+++ Data to use

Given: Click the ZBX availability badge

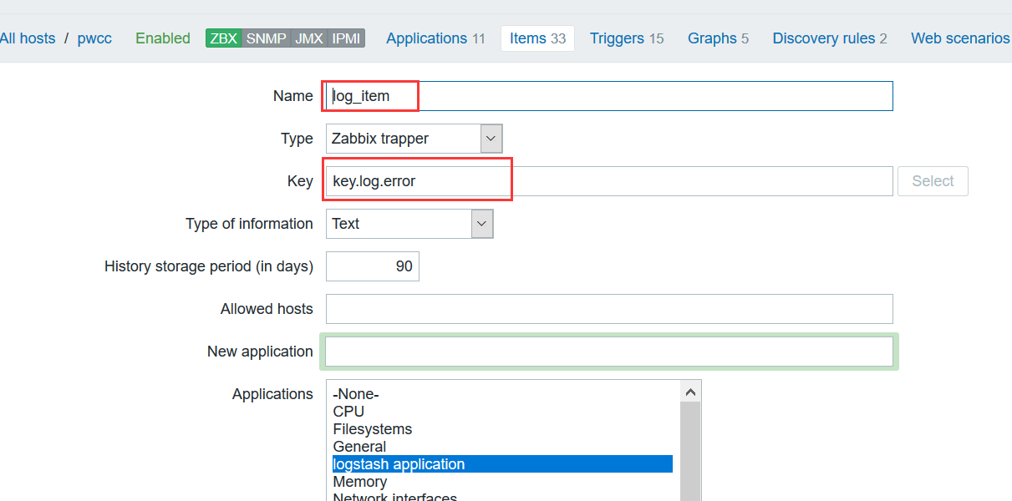Looking at the screenshot, I should (x=224, y=38).
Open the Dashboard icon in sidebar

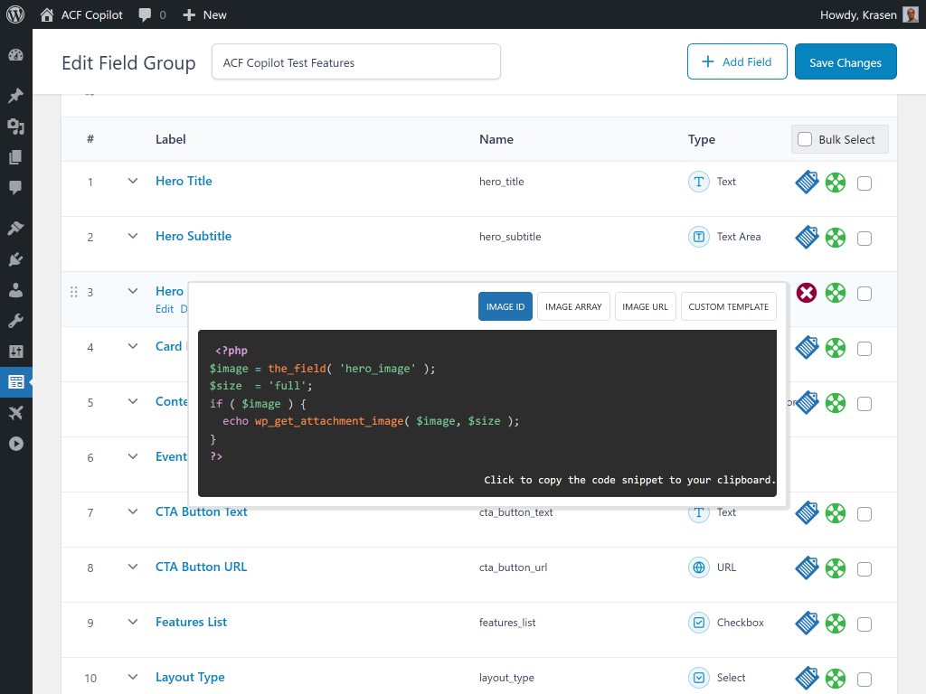[x=15, y=56]
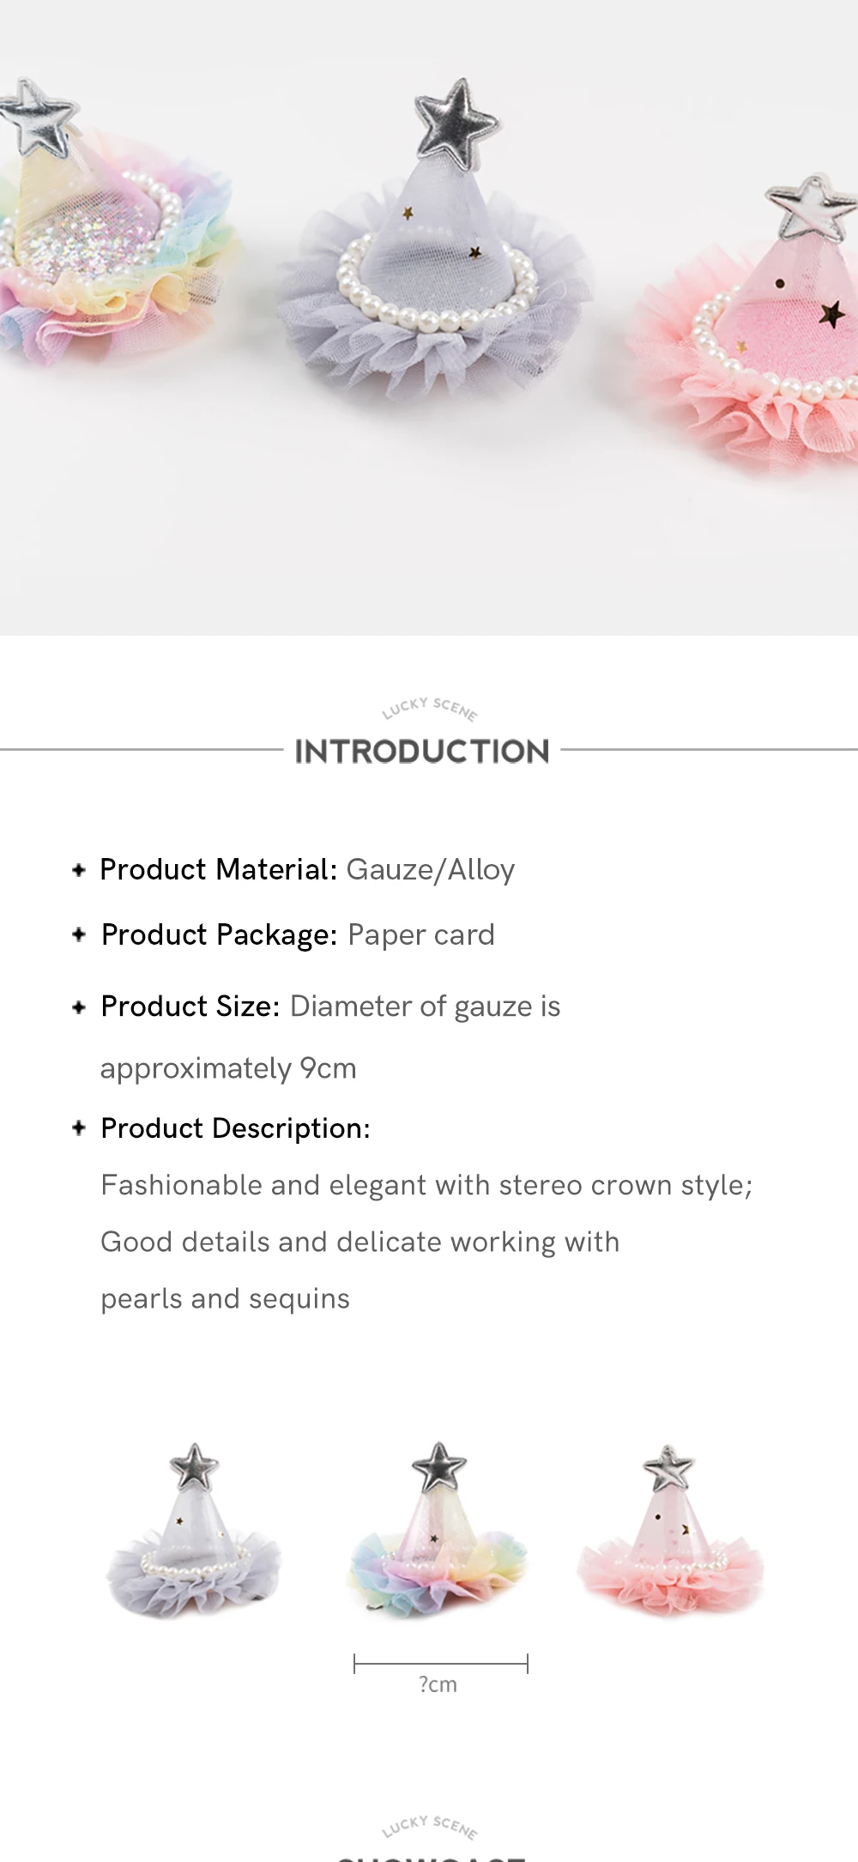The width and height of the screenshot is (858, 1862).
Task: Click the "?cm" measurement label
Action: point(438,1684)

++++++

Extract every line of the records that contains the string "Click".

Expected answer:
Given: Click the ZBX availability badge
Task: Click the "?cm" measurement label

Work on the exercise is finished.